Sputnik V: Russia starts public distribution of COVID-19 vaccine
In a major move, Russia has started the public distribution process of its 'Sputnik V' COVID-19 vaccine. The first batch of the shot, which was approved last month by President Vladimir Putin, has gone into circulation and is expected to reach several regions of the country very soon. Here is all you need to know about it.

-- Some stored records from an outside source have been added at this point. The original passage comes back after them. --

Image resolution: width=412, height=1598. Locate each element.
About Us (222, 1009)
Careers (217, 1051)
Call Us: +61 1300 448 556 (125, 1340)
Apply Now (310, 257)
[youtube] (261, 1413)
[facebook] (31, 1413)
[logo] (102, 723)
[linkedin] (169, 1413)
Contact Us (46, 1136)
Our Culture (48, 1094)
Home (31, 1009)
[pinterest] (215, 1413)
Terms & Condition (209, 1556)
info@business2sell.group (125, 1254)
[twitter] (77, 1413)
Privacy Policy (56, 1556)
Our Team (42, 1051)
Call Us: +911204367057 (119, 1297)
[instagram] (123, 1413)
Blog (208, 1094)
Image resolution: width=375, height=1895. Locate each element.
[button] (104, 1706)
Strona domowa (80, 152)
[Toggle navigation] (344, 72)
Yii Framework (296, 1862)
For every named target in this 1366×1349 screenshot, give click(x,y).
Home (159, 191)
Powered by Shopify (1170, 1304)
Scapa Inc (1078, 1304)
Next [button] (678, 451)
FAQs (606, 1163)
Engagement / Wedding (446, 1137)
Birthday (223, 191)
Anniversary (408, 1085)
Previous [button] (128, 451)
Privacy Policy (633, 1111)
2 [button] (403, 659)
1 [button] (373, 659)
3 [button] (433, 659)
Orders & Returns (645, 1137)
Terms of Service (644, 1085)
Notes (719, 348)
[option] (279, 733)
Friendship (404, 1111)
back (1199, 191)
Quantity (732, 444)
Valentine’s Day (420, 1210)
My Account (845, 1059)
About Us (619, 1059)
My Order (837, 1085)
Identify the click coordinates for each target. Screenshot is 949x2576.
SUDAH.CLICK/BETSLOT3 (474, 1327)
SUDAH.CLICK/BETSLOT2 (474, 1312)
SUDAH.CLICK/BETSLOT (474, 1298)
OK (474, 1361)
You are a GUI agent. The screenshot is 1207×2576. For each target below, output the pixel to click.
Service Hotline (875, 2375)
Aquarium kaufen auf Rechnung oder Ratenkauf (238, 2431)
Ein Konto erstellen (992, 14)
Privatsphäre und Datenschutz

First batch passed quality tests and released
In a recent public statement quoted by ANI, the Russian Health Ministry announced the roll-out of Sputnik V. It said, "The first batch of the 'Gam-COVID-Vac' [Sputnik V] vaccine for the prevention of the new coronavirus infection has passed the necessary quality tests in the laboratories of Roszdravnadzor [Russia's medical device regulator] and has been released into civil circulation."
Deliveries expected very soon
While the Ministry did not say how many doses have been released and to where, it did say that deliveries would be made across several Russian regions "in the nearest future." To recall, just a few days back, Moscow's Mayor Sergey Sobyanin suggested that most of the people living in the country's capital would be vaccinated against the deadly virus in the coming months.
Initial vaccinations would cover risk groups
That said, it must be noted that the first batches of doses are likely to be given to people under high-risk groups such as front-line health workers, senior citizens, and teachers. These drives, as Russian Health Minister Mikhail Murashko previously explained, will be carried out in parallel with post-registration Phase-3 clinical trials and followed by mass-inoculation campaigns starting later in October or November.
Russia's Sputnik V has been part of a controversy
Developed by Gamaleya Research Institute of Epidemiology and Microbiology, Sputnik V was registered on August 11, with President Putin claiming that the shot forms a stable immunity and one of his daughters has already been inoculated. However, the approval of the shot within just two months of testing, and no public data has been a major point of debate in the scientific community.